== What to do ==
The reply to the records below should contain exactly the lines from the line with "Viewport: 751px width, 650px height." through the line with "Given: Click the Taiwan bar", and nothing besides.

(Records excerpted from a collection)
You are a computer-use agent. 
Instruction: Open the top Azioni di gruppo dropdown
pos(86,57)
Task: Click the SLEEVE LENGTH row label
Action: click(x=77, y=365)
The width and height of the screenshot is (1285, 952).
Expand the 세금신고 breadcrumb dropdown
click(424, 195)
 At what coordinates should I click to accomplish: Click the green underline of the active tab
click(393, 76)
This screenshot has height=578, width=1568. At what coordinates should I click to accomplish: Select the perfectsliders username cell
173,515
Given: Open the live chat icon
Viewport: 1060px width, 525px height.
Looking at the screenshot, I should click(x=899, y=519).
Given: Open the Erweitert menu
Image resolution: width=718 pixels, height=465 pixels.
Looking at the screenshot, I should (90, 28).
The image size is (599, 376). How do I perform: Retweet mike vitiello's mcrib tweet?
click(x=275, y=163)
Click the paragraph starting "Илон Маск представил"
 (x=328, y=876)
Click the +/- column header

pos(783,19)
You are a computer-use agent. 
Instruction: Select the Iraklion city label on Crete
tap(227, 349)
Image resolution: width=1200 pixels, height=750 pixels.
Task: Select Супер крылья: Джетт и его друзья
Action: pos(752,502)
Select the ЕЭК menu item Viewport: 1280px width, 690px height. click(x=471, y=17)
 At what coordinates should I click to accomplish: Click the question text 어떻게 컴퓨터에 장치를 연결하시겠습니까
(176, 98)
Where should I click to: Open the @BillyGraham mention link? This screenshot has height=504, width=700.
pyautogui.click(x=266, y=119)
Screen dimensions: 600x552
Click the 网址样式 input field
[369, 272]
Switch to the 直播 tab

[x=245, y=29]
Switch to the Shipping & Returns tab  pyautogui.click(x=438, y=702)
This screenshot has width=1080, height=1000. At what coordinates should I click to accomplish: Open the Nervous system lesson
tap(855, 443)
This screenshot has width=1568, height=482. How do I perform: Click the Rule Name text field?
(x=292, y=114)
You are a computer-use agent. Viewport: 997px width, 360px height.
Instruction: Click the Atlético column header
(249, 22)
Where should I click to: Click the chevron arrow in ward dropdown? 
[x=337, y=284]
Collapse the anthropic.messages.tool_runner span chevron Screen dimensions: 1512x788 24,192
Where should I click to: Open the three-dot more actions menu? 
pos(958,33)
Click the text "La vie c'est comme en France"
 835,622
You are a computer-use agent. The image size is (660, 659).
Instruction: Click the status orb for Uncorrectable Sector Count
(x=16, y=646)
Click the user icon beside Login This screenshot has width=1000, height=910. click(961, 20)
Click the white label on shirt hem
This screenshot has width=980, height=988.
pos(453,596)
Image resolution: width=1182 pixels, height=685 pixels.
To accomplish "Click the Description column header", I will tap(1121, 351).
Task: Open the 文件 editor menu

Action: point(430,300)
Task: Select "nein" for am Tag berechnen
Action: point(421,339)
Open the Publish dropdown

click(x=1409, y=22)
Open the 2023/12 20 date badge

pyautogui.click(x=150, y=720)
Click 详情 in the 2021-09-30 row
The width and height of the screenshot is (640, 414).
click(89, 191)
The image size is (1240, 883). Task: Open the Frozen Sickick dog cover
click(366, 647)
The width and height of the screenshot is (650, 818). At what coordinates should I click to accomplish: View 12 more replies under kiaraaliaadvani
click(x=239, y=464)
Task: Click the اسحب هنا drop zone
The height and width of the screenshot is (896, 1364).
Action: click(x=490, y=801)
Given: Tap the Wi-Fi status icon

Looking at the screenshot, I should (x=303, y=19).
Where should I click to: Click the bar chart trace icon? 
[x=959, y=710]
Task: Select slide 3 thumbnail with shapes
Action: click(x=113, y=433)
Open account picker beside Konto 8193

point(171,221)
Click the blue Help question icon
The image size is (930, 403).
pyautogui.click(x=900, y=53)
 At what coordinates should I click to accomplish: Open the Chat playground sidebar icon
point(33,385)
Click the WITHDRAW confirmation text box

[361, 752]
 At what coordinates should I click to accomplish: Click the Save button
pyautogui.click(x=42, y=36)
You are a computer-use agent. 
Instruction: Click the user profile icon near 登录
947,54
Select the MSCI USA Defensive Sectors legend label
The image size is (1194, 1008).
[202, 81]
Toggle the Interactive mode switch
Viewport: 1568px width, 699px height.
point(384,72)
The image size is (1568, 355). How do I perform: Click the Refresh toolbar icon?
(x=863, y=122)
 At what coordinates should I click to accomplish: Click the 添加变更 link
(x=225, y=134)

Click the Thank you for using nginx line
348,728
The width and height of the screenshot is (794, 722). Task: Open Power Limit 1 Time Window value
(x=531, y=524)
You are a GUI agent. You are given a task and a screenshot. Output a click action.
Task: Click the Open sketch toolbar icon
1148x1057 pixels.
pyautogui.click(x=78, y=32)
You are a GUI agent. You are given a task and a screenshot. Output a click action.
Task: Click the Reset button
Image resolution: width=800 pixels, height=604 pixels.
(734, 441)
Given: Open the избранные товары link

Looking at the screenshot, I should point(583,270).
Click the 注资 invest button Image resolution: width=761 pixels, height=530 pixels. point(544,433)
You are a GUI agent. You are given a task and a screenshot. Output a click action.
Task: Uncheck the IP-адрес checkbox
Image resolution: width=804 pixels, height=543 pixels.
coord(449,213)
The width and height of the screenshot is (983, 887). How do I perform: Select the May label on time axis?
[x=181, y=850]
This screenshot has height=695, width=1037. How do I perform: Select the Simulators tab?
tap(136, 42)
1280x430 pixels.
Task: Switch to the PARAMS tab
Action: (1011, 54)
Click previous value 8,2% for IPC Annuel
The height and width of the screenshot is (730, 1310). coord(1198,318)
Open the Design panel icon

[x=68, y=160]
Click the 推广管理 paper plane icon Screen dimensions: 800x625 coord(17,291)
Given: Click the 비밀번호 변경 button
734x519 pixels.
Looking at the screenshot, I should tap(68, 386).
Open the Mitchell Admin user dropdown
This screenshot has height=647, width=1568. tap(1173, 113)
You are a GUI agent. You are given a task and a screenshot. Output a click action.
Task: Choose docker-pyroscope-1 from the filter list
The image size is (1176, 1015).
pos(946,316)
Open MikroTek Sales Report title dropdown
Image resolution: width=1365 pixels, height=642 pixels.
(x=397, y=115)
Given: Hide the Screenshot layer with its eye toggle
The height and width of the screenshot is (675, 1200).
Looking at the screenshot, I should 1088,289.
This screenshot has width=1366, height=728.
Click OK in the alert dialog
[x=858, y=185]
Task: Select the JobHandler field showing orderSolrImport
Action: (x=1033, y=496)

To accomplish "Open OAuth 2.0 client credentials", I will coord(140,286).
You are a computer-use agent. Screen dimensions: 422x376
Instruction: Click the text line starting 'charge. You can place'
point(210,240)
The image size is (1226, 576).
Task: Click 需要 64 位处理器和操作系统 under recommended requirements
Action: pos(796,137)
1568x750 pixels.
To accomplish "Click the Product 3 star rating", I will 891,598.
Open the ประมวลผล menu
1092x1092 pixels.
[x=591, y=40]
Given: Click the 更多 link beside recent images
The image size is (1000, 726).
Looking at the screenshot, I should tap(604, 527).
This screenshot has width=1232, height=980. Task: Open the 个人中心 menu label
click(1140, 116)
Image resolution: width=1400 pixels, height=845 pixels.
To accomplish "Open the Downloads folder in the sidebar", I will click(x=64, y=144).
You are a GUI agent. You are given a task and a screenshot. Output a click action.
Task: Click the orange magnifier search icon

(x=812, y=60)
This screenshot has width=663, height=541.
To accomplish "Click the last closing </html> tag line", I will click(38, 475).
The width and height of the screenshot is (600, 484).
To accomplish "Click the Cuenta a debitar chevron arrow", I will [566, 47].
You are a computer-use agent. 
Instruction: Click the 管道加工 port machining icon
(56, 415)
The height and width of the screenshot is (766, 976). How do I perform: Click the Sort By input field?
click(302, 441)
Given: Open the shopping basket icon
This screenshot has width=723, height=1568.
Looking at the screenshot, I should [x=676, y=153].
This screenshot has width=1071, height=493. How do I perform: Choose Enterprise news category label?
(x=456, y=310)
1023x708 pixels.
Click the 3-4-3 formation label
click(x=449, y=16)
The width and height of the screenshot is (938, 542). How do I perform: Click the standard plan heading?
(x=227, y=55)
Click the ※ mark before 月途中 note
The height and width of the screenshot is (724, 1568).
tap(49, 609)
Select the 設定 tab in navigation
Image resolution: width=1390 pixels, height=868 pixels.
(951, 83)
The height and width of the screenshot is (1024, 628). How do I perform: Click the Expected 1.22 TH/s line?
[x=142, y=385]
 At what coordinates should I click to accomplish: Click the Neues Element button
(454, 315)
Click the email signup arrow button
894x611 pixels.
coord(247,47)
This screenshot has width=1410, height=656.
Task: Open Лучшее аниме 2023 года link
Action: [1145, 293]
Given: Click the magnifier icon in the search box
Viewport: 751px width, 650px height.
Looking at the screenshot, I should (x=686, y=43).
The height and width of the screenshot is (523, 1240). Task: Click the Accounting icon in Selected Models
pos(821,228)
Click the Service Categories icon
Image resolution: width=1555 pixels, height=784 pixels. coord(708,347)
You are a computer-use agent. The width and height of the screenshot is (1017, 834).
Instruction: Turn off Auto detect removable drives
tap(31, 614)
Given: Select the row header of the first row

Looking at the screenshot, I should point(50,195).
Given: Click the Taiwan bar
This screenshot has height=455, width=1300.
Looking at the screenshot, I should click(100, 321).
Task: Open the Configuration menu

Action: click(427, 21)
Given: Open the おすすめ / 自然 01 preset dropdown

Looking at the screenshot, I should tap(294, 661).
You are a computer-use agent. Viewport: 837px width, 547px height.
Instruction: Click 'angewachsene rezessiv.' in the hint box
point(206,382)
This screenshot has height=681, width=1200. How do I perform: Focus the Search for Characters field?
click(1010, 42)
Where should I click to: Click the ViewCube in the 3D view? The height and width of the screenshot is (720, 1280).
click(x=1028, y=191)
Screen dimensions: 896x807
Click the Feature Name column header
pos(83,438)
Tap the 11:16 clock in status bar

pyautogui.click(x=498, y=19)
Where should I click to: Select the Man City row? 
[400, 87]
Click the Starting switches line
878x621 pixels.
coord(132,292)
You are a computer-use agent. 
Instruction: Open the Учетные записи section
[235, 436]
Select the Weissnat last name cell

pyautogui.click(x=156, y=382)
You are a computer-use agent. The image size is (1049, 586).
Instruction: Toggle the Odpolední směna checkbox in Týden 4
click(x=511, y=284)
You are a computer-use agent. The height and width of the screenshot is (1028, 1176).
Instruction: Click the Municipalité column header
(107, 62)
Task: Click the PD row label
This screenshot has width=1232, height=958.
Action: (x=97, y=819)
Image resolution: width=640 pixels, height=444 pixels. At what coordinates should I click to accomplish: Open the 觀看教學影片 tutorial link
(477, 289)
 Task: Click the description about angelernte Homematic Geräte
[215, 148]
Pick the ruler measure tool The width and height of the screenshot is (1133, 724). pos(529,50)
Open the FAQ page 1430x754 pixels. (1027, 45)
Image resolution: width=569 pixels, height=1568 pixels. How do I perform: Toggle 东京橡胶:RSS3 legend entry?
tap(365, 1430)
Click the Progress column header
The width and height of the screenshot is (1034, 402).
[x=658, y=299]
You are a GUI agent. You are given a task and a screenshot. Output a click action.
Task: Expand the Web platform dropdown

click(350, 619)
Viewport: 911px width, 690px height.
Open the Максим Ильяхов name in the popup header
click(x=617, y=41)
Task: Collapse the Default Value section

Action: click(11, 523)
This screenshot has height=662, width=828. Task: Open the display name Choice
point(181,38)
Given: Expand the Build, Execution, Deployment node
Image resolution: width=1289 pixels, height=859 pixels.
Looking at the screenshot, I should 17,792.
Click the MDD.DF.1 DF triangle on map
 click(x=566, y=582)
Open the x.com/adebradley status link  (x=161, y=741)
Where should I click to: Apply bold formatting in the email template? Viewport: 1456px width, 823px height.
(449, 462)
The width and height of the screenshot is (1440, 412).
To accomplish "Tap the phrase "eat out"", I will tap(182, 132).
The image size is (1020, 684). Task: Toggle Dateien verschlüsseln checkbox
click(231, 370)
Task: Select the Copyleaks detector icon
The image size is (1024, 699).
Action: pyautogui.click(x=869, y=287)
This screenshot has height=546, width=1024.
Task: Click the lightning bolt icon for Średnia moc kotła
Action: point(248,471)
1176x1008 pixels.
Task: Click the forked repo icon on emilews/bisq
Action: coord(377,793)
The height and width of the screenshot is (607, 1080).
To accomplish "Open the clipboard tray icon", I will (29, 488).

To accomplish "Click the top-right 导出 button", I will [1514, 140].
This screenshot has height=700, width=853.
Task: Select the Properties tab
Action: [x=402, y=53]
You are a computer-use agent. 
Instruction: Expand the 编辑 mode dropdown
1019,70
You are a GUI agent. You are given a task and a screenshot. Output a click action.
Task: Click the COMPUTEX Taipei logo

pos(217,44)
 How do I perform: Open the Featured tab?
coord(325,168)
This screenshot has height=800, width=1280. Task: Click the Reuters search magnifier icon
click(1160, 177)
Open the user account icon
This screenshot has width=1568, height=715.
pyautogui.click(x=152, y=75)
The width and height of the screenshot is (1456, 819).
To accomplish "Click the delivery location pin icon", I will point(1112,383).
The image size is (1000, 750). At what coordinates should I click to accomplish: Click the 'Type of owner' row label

== Expected answer ==
Viewport: 751px width, 650px height.
Looking at the screenshot, I should (x=686, y=43).
The height and width of the screenshot is (523, 1240). Task: Click the Accounting icon in Selected Models
pos(821,228)
Click the Service Categories icon
Image resolution: width=1555 pixels, height=784 pixels. coord(708,347)
You are a computer-use agent. The width and height of the screenshot is (1017, 834).
Instruction: Turn off Auto detect removable drives
tap(31, 614)
Given: Select the row header of the first row

Looking at the screenshot, I should point(50,195).
Given: Click the Taiwan bar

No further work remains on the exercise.